Correct response: The registered nurse administering atropine sulfate intravenously Explanation: The licensed practical nurse and registered nurse both identify that client's bradycardia. Atropine sulfate, a cholinergic blocking agent, is given intravenously (IV) to increase a dangerously slow heart rate. Lanoxin is not administered when the pulse rate falls under 60 beats/minute. It is dangerous to wait until the pulse rate increases without nursing intervention or administering additional medications until the imminent concern is addressed.

When no atrial impulse is conducted through the AV node into the ventricles, the client is said to be experiencing which type of AV block?

Correct response: Third degree Explanation: In third degree heart block, two impulses stimulate the heart, one impulse stimulates the ventricles and other stimulates the atria. In first degree heart block, all the atrial impulses are conducted through the AV node into the ventricles at a rate slower than normal. In second degree AV block, type I, all but one of the atrial impulses are conducted through the AV node into the ventricles. In second degree AV block, type II, only some of the atrial impulses are conducted through the AV node into the ventricles.

A client asks the nurse about complications associated with use of a cardiac pacemaker. What does the nurse include in their response? Select all that apply.
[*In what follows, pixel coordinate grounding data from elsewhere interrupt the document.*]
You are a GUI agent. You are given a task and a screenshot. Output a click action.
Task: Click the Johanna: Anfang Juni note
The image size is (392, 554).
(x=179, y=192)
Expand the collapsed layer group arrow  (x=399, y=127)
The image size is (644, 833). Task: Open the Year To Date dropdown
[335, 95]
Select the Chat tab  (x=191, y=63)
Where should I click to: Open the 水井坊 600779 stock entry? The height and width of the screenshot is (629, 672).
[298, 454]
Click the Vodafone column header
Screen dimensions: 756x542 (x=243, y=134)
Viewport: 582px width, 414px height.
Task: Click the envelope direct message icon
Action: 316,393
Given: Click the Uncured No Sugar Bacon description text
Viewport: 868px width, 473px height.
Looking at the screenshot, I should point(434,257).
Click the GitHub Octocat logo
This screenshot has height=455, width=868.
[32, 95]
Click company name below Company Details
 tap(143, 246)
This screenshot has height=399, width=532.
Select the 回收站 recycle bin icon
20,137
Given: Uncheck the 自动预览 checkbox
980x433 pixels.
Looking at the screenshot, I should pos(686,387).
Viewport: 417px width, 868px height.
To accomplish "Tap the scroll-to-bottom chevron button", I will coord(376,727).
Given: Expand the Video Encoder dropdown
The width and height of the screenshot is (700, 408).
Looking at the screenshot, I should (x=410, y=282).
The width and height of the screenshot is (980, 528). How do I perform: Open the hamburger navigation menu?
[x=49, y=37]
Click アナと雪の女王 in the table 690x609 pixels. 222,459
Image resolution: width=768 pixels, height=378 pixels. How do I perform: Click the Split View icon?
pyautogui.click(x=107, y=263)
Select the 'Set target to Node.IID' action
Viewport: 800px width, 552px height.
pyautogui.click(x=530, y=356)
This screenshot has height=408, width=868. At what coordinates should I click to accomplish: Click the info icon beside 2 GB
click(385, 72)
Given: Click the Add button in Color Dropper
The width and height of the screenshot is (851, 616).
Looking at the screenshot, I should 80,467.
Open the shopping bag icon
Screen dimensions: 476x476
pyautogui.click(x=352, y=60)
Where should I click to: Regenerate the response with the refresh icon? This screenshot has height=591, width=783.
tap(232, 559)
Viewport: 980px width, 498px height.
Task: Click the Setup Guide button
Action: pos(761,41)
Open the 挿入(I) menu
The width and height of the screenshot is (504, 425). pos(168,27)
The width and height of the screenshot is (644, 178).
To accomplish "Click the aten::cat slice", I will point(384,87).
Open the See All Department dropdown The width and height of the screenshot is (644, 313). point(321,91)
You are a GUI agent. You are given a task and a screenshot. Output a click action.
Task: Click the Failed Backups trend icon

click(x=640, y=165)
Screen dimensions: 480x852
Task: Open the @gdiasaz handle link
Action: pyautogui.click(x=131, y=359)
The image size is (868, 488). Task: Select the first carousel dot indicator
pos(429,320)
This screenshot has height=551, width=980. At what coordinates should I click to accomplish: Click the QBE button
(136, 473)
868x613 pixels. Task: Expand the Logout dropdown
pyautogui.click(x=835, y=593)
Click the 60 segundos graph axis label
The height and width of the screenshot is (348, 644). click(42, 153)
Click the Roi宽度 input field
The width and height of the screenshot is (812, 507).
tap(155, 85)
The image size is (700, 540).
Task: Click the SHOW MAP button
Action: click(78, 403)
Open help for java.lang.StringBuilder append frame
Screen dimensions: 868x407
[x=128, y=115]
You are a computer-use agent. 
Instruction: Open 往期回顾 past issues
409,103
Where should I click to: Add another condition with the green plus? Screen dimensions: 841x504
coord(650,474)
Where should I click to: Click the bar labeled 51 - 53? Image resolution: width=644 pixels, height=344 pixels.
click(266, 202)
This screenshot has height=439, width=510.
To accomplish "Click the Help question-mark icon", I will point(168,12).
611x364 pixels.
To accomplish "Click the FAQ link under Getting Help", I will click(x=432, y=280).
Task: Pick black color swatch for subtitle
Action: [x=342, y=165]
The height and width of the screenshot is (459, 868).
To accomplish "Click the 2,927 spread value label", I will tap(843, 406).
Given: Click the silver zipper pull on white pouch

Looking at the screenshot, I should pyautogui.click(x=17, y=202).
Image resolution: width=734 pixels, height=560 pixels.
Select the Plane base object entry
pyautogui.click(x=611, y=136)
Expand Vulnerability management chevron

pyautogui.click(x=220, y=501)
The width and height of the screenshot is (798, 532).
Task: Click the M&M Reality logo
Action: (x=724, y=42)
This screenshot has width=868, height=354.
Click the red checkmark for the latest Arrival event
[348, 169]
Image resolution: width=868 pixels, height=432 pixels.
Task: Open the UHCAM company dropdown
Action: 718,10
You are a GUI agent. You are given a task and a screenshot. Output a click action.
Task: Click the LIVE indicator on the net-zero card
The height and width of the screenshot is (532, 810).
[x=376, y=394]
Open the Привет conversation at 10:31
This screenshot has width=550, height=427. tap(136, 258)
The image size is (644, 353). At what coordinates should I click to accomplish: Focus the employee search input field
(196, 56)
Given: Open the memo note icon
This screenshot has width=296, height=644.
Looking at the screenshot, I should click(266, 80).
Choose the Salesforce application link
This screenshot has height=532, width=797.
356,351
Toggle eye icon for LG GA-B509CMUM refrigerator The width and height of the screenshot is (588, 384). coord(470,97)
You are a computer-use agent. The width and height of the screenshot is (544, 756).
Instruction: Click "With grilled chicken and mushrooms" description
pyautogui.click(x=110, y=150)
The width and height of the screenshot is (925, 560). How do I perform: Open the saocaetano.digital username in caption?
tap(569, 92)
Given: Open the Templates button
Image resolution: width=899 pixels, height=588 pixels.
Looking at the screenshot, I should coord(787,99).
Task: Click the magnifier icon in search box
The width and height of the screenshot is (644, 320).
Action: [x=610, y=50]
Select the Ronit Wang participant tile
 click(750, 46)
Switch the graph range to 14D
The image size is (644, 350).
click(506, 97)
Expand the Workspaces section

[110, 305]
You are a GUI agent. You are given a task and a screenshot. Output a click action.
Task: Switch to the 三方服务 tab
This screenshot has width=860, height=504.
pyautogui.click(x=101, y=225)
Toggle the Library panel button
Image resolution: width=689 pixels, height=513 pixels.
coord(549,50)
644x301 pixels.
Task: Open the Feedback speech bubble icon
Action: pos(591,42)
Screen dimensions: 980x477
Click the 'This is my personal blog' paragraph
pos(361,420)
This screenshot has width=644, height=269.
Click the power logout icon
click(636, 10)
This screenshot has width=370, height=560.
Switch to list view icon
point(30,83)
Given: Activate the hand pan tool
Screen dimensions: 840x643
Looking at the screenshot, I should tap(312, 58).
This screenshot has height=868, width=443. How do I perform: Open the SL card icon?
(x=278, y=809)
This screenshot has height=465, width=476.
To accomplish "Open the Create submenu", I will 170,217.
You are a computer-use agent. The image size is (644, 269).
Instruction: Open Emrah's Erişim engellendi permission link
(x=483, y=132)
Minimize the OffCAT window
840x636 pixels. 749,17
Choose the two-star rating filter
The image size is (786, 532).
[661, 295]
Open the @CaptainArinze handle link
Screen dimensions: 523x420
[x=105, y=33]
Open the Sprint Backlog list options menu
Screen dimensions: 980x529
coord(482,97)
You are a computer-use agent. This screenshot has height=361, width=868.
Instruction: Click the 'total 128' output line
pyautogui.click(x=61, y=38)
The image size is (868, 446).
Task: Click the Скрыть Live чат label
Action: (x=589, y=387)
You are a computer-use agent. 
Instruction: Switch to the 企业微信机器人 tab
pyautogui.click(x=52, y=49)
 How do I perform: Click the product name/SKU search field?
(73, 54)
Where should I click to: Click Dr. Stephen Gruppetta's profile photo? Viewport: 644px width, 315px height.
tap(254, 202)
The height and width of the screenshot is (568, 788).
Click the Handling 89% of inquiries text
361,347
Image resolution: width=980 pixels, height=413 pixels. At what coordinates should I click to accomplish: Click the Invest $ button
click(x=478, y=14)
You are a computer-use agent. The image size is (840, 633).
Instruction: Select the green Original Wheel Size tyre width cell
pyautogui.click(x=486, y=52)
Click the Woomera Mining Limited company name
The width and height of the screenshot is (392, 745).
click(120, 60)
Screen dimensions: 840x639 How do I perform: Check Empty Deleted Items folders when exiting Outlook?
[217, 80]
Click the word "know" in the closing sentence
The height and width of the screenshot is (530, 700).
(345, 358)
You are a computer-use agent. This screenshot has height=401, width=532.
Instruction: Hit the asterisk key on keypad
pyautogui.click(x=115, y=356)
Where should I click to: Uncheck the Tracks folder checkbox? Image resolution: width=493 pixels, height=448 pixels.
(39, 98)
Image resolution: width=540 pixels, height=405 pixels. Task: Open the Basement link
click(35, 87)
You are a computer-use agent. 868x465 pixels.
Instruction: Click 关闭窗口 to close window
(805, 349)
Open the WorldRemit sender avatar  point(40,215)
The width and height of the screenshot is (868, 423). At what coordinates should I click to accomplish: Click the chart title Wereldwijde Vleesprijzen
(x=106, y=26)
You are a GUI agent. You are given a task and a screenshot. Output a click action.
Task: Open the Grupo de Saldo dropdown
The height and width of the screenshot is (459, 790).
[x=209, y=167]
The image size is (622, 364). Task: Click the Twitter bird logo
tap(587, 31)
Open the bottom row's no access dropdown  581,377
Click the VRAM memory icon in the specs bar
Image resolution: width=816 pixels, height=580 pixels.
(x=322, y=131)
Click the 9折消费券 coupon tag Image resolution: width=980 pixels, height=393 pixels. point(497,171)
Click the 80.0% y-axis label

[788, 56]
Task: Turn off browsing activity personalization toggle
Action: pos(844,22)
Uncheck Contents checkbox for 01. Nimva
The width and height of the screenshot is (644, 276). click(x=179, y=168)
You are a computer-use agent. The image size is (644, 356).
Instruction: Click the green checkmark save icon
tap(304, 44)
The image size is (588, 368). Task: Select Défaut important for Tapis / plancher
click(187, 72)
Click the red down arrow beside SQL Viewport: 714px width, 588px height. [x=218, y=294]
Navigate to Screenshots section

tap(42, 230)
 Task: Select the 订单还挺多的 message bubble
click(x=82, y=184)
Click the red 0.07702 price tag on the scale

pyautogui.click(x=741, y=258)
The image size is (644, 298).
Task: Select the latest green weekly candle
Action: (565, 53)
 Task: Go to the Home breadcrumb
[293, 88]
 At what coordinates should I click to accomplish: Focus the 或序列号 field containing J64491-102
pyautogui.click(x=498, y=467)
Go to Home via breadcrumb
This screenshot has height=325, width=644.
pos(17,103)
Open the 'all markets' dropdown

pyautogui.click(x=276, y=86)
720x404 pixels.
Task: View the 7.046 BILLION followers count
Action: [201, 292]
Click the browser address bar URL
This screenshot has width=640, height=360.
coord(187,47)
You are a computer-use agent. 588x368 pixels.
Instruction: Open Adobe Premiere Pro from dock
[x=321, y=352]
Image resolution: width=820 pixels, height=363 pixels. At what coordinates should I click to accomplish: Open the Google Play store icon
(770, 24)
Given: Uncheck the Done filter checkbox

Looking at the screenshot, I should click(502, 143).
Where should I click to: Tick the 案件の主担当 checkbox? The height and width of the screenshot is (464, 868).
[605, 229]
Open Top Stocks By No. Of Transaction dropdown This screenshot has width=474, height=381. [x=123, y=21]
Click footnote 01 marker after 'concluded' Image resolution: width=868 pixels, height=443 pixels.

Correct response: Twiddler syndrome Hiccupping Localized infection Explanation: Complications associated with pacemakers include infection at entry site, pneumothorax, bleeding and hematoma, hemothorax, ventricular ectopy and tachycardia, phrenic nerve/diaphragmatic(hiccupping)/skeletal stimulation, cardiac perforation, Twiddler syndrome, and hemodynamic instability. A positive Kernig's sign is an indication of meningitis. A positive Babinski reflex is normal in neonates, but indicates a central nervous system disorder in adults.

A patient who had a myocardial infarction is experiencing severe chest pain and alerts the nurse. The nurse begins the assessment but suddenly the patient becomes unresponsive, no pulse, with the monitor showing a rapid, disorganized ventricular rhythm. What does the nurse interpret this rhythm to be?

Correct response: Ventricular fibrillation Explanation: The most common dysrhythmia in patients with cardiac arrest is ventricular fibrillation, which is a rapid, disorganized ventricular rhythm that causes ineffective quivering of the ventricles. No atrial activity is seen on the ECG. The most common cause of ventricular fibrillation is coronary artery disease and resulting acute myocardial infarction. Ventricular fibrillation is always characterized by the absence of an audible heartbeat, a palpable pulse, and respirations.

A client has an irregular heart rate of around 100 beats/minute and a significant pulse deficit. What component of the client's history would produce such symptoms?

Correct response: atrial fibrillation Explanation: In atrial fibrillation, several areas in the right atrium initiate impulses resulting in disorganized, rapid activity. The atria quiver rather than contract, producing a pulse deficit due to irregular impulse conduction to the AV node. The ventricles respond to the atrial stimulus randomly, causing an irregular ventricular heart rate, which may be too infrequent to maintain adequate cardiac output. Atrial flutter, heart block, and bundle branch block would not produce these symptoms.

Which is not a likely origination point for cardiac dysrhythmias?

Correct response: bundle of His Explanation: Cardiac dysrhythmias may originate in the atria, atrioventricular node, or ventricles. They do not originate in the Bundle of His.

A client has a heart rate greater than 155 beats/minute and the ECG shows a regular rhythm with a rate of 162 beats/minute. The client is intermittently alert and reports chest pain. P waves cannot be identified. What condition would the nurse expect the physician to diagnose?

Correct response: supraventricular tachycardia Explanation: Supraventricular tachycardia (SVT) is a dysrhythmia in which the heart rate has a consistent rhythm but beats at a dangerously high rate (over 150 beats/minute). P waves cannot be identified on the ECG. Diastole is shortened and the heart does not have sufficient time to fill. These symptoms do not suggest sinus tachycardia, heart block, or atrial flutter.